Pls note that the riser weights of the Bernardini risers, specifically those of the Nilo and Luxor, are part of the basic design of the riser and have not to be considered "added" to it. They are supplied as standard to the risers, and have to be inserted inside it in one, 2, 3 or 4 combinations, depending from user preference, and fixed by the screws provided. So in no way they are added weights, but just removable parts of the riser. Basically, the user decides if to "drill holes" in the riser or not... 
In other terms, they were Ok for FITA Standard bow class, are OK for Bare Bow and for special Italian FITARCO youngers class (no weights or stabilizers).
They should be also allowed in ASA and IBO because of this .... Someone should rise a question to these Federations. If these weights are forbidden, then in theory all removable parts of the riser should be forbidden, too, including rods steel bushings, for instance...


----------



## SBills (Jan 14, 2004)

Just got a newsletter showing that K1 archery is now carrying the Luxor at a great price that is $170.00 cheaper that Lancaster

http://k1-archery.com/recurvebows/bernardini luxor.php

Vittorio, the IBO has some ridiculous rules. They reportedly banned a U.S. made riser for the size of the stabilizer bushing.


----------



## ArtV (Jan 29, 2008)

Vittorio said:


> Pls note that the riser weights of the Bernardini risers, specifically those of the Nilo and Luxor, are part of the basic design of the riser and have not to be considered "added" to it. They are supplied as standard to the risers, and have to be inserted inside it in one, 2, 3 or 4 combinations, depending from user preference, and fixed by the screws provided. So in no way they are added weights, but just removable parts of the riser. Basically, the user decides if to "drill holes" in the riser or not...
> In other terms, they were Ok for FITA Standard bow class, are OK for Bare Bow and for special Italian FITARCO youngers class (no weights or stabilizers).
> They should be also allowed in ASA and IBO because of this .... Someone should rise a question to these Federations. If these weights are forbidden, then in theory all removable parts of the riser should be forbidden, too, including rods steel bushings, for instance...

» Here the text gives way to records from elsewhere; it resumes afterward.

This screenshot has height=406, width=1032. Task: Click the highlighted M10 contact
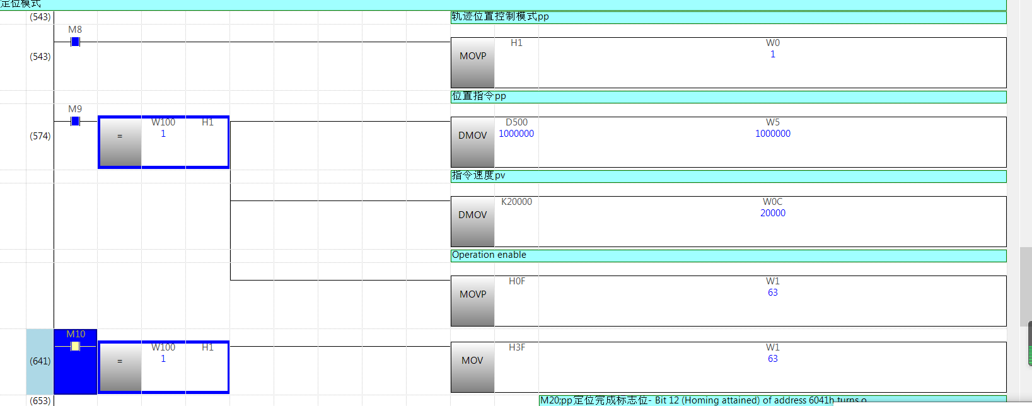75,347
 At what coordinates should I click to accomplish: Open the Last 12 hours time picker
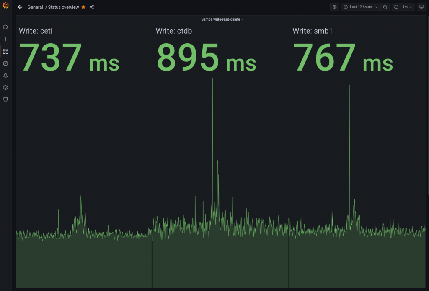click(x=360, y=7)
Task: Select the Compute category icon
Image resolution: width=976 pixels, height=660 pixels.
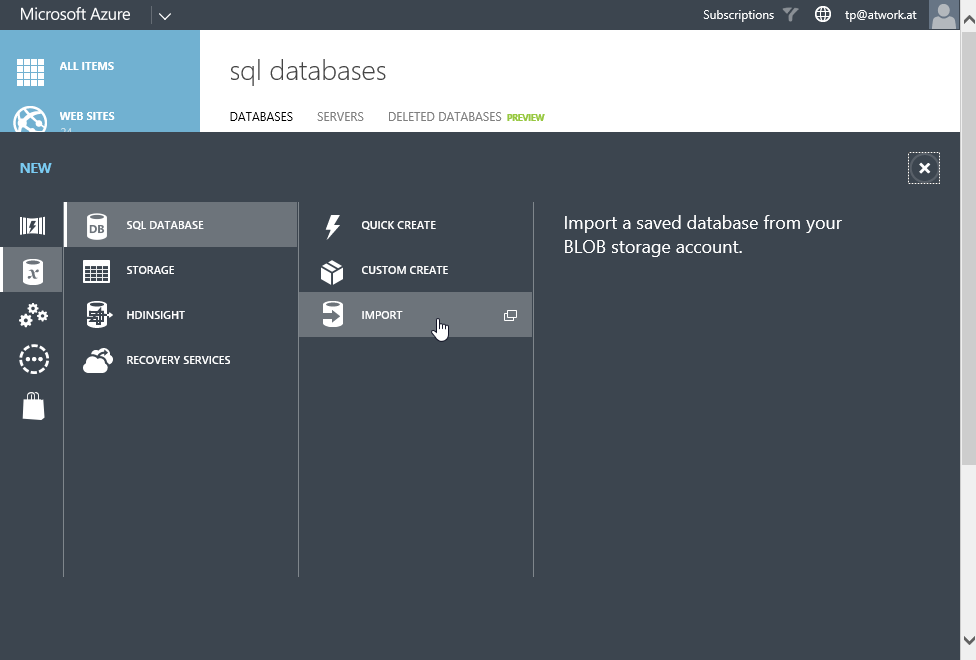Action: tap(33, 225)
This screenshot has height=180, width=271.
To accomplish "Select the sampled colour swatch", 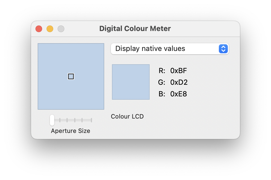I will [131, 82].
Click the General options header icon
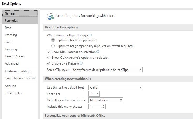The height and width of the screenshot is (119, 193). tap(50, 16)
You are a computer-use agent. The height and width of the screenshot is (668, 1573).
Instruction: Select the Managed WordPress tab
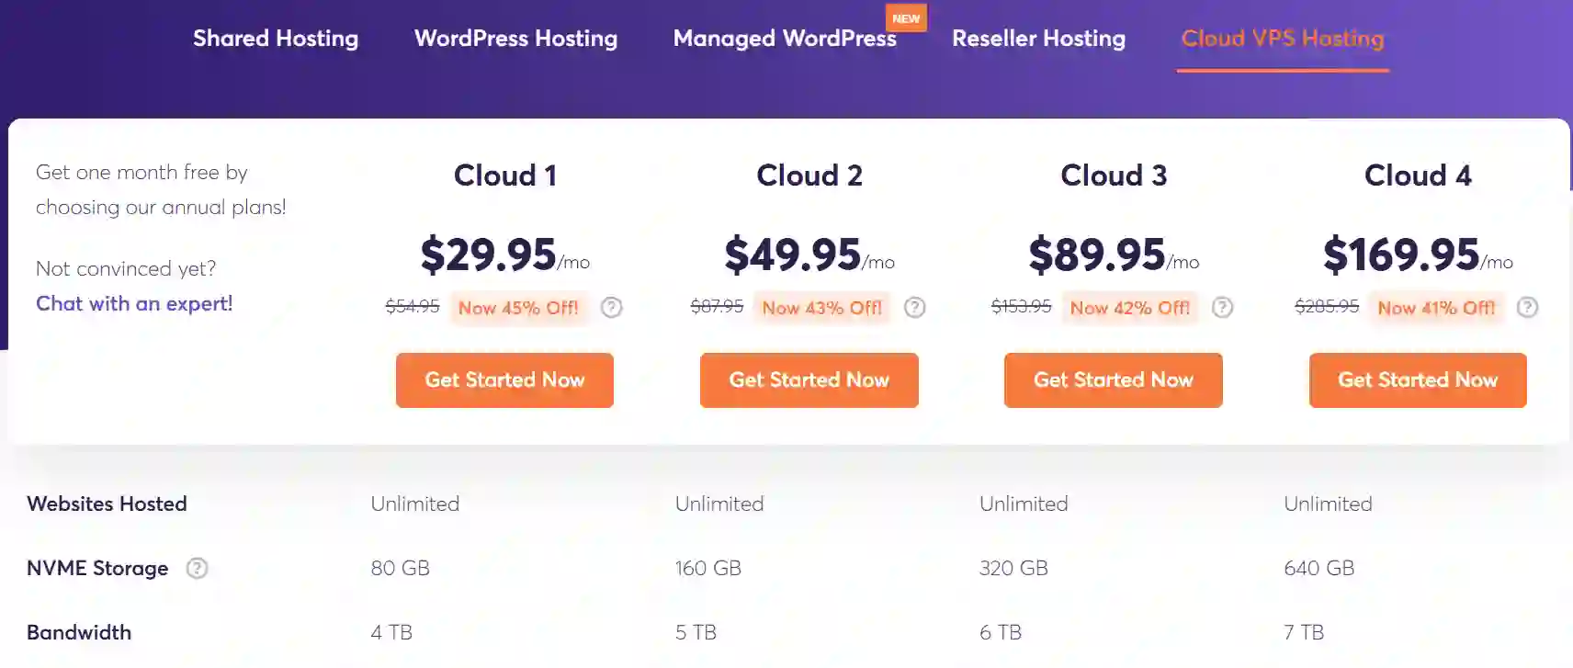[785, 39]
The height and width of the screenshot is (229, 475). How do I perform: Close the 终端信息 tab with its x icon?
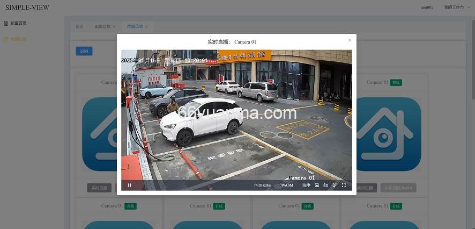(x=146, y=26)
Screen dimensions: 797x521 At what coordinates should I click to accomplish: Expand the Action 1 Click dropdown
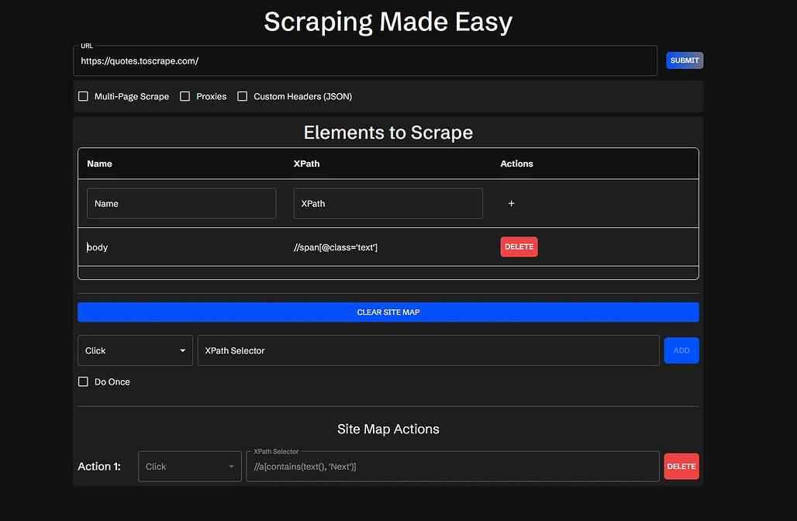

Excellent suggestion and good info.

Art


----------



## ArtV (Jan 29, 2008)

SBills said:


> Just got a newsletter showing that K1 archery is now carrying the Luxor at a great price that is $170.00 cheaper that Lancaster
> 
> http://k1-archery.com/recurvebows/bernardini luxor.php
> 
> Vittorio, the IBO has some ridiculous rules. They reportedly banned a U.S. made riser for the size of the stabilizer bushing.

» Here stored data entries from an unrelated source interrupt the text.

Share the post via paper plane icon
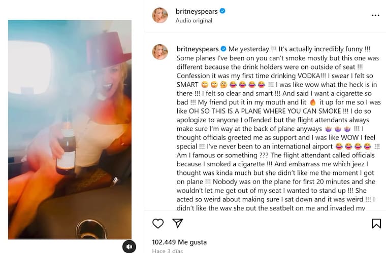Screen dimensions: 386x253 pyautogui.click(x=177, y=223)
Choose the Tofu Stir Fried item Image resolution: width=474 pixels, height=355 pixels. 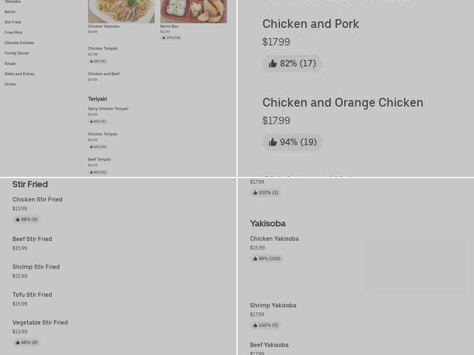click(32, 295)
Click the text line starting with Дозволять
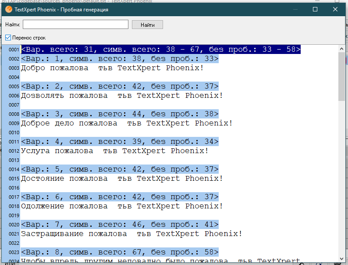 click(122, 96)
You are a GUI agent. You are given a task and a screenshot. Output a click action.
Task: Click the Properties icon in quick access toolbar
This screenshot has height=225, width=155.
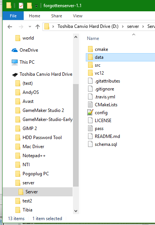tap(21, 6)
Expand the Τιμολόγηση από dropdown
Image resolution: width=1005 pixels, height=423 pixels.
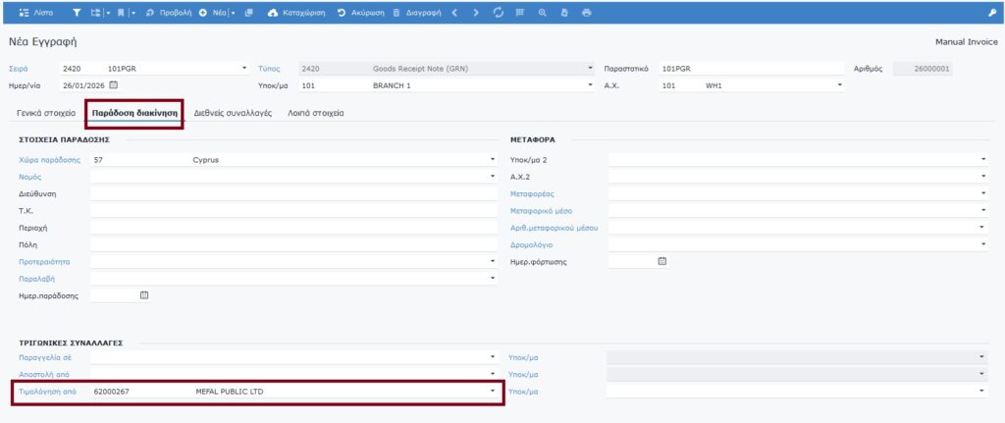(x=493, y=392)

The IBO wants to keep the Traditional Class traditional. That's why you can't shoot with a plunger button. The rules have been pushed enough by the guys shooting Olympic style recurves and building the shelves up with putty so they can shoot "off the shelf". The longbow rules are the most extensive of any class in the IBO because guys will push the limits on what is a "longbow" Coming in with an olympic riser with reflex/deflex limbs....give me a break. I saw a guy do it. So, they have to be very comprehensive with the rules or guys will stretch (cheat) them as far as they can.

Art


----------



## bradd7 (Oct 17, 2008)

I a having the same problem with weighted risers up here in Canada. There are 3 governing bodies, two different descriptions and one that defers to FITA rulings for barebow.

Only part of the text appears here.